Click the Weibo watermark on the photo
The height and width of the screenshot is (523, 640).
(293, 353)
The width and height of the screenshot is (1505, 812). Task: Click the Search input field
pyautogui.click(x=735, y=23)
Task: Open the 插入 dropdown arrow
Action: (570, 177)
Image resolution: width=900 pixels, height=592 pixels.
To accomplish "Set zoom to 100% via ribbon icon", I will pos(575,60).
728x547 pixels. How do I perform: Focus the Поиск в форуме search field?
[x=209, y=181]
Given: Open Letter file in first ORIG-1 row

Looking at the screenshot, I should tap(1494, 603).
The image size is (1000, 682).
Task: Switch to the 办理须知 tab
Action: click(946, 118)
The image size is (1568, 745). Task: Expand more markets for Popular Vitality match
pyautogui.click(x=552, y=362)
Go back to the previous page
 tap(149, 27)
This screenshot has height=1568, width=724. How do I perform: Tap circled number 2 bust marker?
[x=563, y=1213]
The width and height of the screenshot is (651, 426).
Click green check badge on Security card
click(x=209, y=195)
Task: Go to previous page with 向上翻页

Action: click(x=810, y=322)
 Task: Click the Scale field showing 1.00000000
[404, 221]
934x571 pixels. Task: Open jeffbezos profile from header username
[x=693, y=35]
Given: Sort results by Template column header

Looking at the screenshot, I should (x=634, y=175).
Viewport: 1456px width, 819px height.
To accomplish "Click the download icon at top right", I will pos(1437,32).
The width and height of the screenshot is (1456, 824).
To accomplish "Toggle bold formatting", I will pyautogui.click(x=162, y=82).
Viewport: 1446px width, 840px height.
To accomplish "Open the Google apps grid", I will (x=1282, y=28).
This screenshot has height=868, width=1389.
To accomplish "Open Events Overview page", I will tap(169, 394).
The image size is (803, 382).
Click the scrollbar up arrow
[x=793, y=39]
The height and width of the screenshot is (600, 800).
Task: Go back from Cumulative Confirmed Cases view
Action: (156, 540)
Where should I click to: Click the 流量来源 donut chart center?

▸ **WHAT THE EXERCISE ASKS**: Pick out each line of the data above that contains the string "will". Letter case must match.

▸ **RESPONSE FOR THIS EXERCISE**:
To accomplish "Set zoom to 100% via ribbon icon", I will pos(575,60).
To accomplish "Click the download icon at top right", I will pos(1437,32).
To accomplish "Toggle bold formatting", I will pyautogui.click(x=162, y=82).
To accomplish "Open the Google apps grid", I will (x=1282, y=28).
To accomplish "Open Events Overview page", I will tap(169, 394).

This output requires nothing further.